Generators are a JavaScript 1.7 feature (borrowed from Python)
that use a new yield keyword,
which means that code that uses them must explicitly opt in to
version 1.7, as described in Constants and Scoped Variables. The yield keyword is used in a function and
functions something like return
to return a value from the function. The difference between yield and return, however, is that a function that
yields a value to its caller retains its internal state so that it
is resumable. This resumability makes yield a perfect tool for writing
iterators. Generators are a very powerful language feature, but they
can be tricky to understand at first. We’ll begin with some
definitions.

Any function that uses the yield keyword (even if the yield is unreachable) is a
generator function. Generator functions return
values with yield. They may use
the return statement with no
value to terminate before reaching the end of the function body, but
they may not use return with a
value. Except for their use of yield, and this restriction on the use of
return, generator functions are
pretty much indistinguishable from regular functions: they are
declared with the function
keyword, the typeof operator
returns “function”, and they inherit from Function.prototype just as ordinary
functions do. When invoked, however, a generator function behaves
completely differently than a regular function: instead of executing
the body of the generator function, the invocation instead returns a
generator object.

A generator is an object that represents
the current execution state of a generator function. It defines a
next() method that resumes
execution of the generator function and allows it to continue
running until its next yield
statement is encountered. When that happens, the value of the
yield statement in the generator
function becomes the return value of the next() method of the generator. If a
generator function returns (by executing a return statement or reaching the end of
its body), the next() method of
the generator throws StopIteration.

The fact that generators have a next() method that can throw StopIteration should make it clear that
they are iterator objects.[19] In fact, they are iterable iterators, which means that
they can be used with for/in
loops. The following code demonstrates just how easy it is to write
generator functions and iterate over the values they yield:

// Define a generator function for iterating over a range of integers
function range(min, max) {
    for(let i = Math.ceil(min); i <= max; i++) yield i;
}

// Invoke the generator function to obtain a generator, then iterate it.
for(let n in range(3,8)) console.log(n); // Prints numbers 3 through 8.

Generator functions need never return. In fact, a canonical
example is the use of a generator to yield the Fibonacci
numbers:

// A generator function that yields the Fibonacci sequence
function fibonacci() {
    let x = 0, y = 1;
    while(true) {
        yield y;
        [x,y] = [y,x+y];
    }
}
// Invoke the generator function to obtain a generator.
f = fibonacci();
// Use the generator as an iterator, printing the first 10 Fibonacci numbers.
for(let i = 0; i < 10; i++) console.log(f.next());

Notice that the fibonacci()
generator function never returns.

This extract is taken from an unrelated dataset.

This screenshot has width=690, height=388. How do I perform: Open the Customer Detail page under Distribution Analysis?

For this reason, the generator it
returns will never throw StopIteration. Rather than using it as an
iterable object in a for/in loop
and looping forever, we use it as an iterator and explicitly call
its next() method ten times.
After the code above runs, the generator f still retains the execution state of the
generator function. If we won’t be using it anymore, we can release
that state by calling the close()
method of f:

f.close();

When you call the close
method of a generator, the associated generator function terminates
as if there was a return
statement at the location where its execution was suspended. If this
location is inside one or more try blocks, any finally clauses are run before close() returns. close() never has a return value, but if a
finally block raises an exception
it will propagate from the call to close().

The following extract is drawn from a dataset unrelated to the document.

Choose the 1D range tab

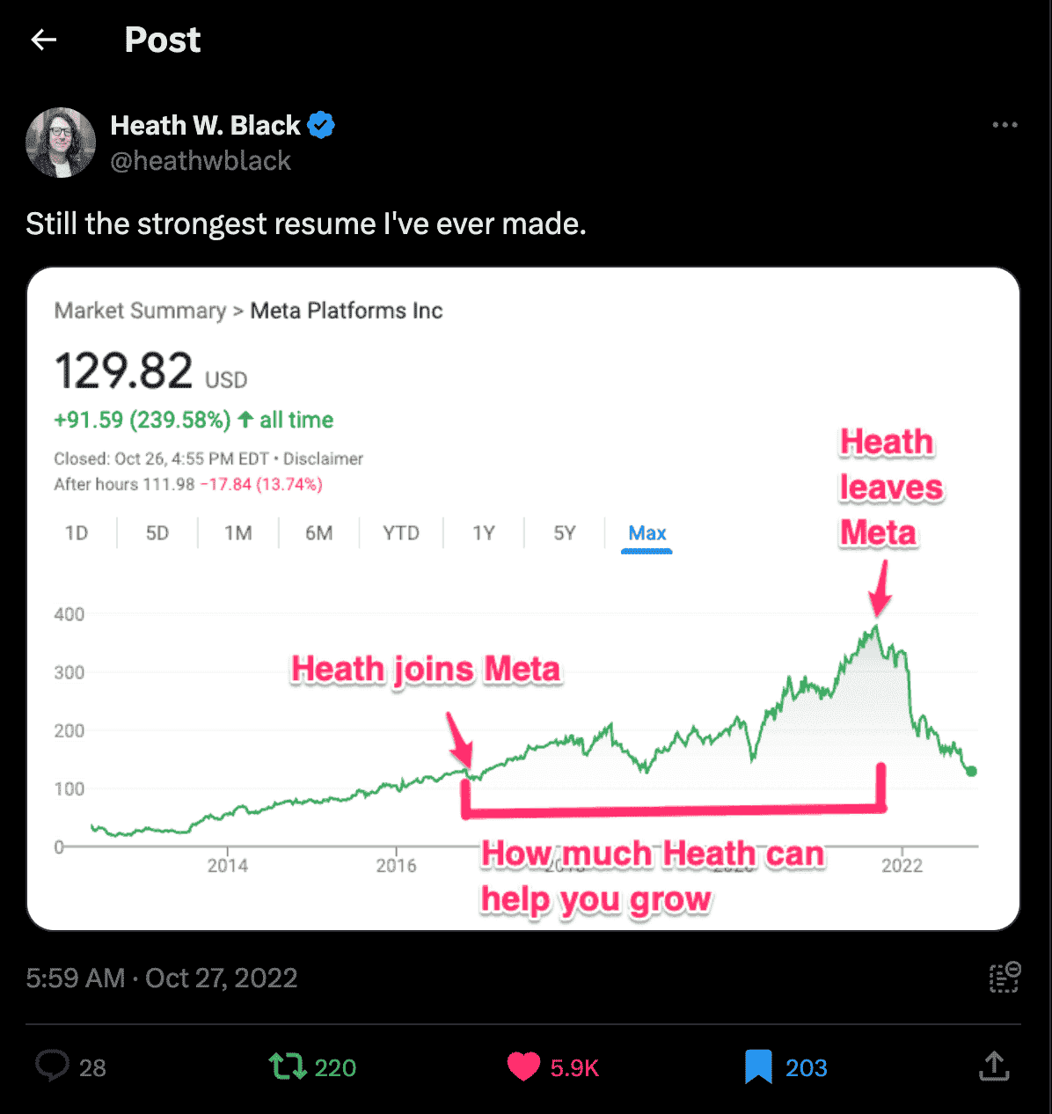coord(77,533)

Generators are often useful for sequential processing of
data—elements of a list, lines of text, tokens from a lexer, and so
on. Generators can be chained in a way that is analogous to a
Unix-style pipeline of shell commands. What is interesting about
this approach is that it is lazy: values are
“pulled” from a generator (or pipeline of generators) as needed,
rather than being processed in multiple passes. Example 11-1 demonstrates.

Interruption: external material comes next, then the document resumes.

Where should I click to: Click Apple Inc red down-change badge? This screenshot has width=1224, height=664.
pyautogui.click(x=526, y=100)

Example 11-1. A pipeline of generators

// A generator to yield the lines of the string s one at a time.
// Note that we don't use s.split(), because that would process the entire
// string at once, allocating an array, and we want to be lazy instead.
function eachline(s) {
    let p;
    while((p = s.indexOf('\n')) != -1) {
        yield s.substring(0,p);
        s = s.substring(p+1);
    }
    if (s.length > 0) yield s;
}

// A generator function that yields f(x) for each element x of the iterable i
function map(i, f) {
    for(let x in i) yield f(x);
}

// A generator function that yields the elements of i for which f(x) is true
function select(i, f) {
    for(let x in i) {
        if (f(x)) yield x;
    }
}

// Start with a string of text to process
let text = " #comment \n  \n  hello \nworld\n quit \n unreached \n";

// Now build up a pipeline of generators to process it.
// First, break the text into lines
let lines = eachline(text);
// Next, trim whitespace from the start and end of each line
let trimmed = map(lines, function(line) { return line.trim(); });
// Finally, ignore blank lines and comments
let nonblank = select(trimmed, function(line) {
    return line.length > 0 && line[0] != "#"
});

// Now pull trimmed and filtered lines from the pipeline and process them,
// stopping when we see the line "quit".
for (let line in nonblank) {
    if (line === "quit") break;
    console.log(line);
}

Typically generators are initialized when they are created:
the values passed to the generator function are the only input that
the generator receives. It is possible, however, to provide
additional input to a running generator. Every generator has a
send() method, which works to
restart the generator like the next() method does. The difference is that
you can pass a value to send(),
and that value becomes the value of the yield expression. (In most generator
functions that do not accept additional input, the yield keyword looks like a statement. In
fact, however, yield is an
expression and has a value.) In addition to next() and send(), another way to restart a generator
is with throw(). If you call this
method, the yield expression
raises the argument to throw() as
an exception. The following code demonstrates:

// A generator function that counts from an initial value.
// Use send() on the generator to specify an increment.
// Use throw("reset") on the generator to reset to the initial value.
// This is for example only; this use of throw() is bad style.
function counter(initial) {
    let nextValue = initial;                 // Start with the initial value
    while(true) {
        try {
            let increment = yield nextValue; // Yield a value and get increment
            if (increment)                   // If we were sent an increment...
                nextValue += increment;      // ...then use it.
            else nextValue++;                // Otherwise increment by 1
        }
        catch (e) {                          // We get here if someone calls
            if (e==="reset")                 // throw() on the generator
                nextValue = initial;
            else throw e;
        }
    }
}

let c = counter(10);           // Create the generator at 10
console.log(c.next());         // Prints 10
console.log(c.send(2));        // Prints 12
console.log(c.throw("reset")); // Prints 10

Array Comprehensions

An array comprehension is another feature
that JavaScript 1.7 borrowed from Python. It is a technique for
initializing the elements of an array from or based on the elements
of another array or iterable object. The syntax of array
comprehensions is based on the mathematical notation for defining
the elements of a set, which means that expressions and clauses are
in different places than JavaScript programmers would expect them to
be. Be assured, however, that it doesn’t take long to get used to
the unusual syntax and appreciate the power of array
comprehensions.

Here’s an array comprehension that uses the range() function developed above to
initialize an array to contain the even square numbers up to
100:

let evensquares = [x*x for (x in range(0,10)) if (x % 2 === 0)]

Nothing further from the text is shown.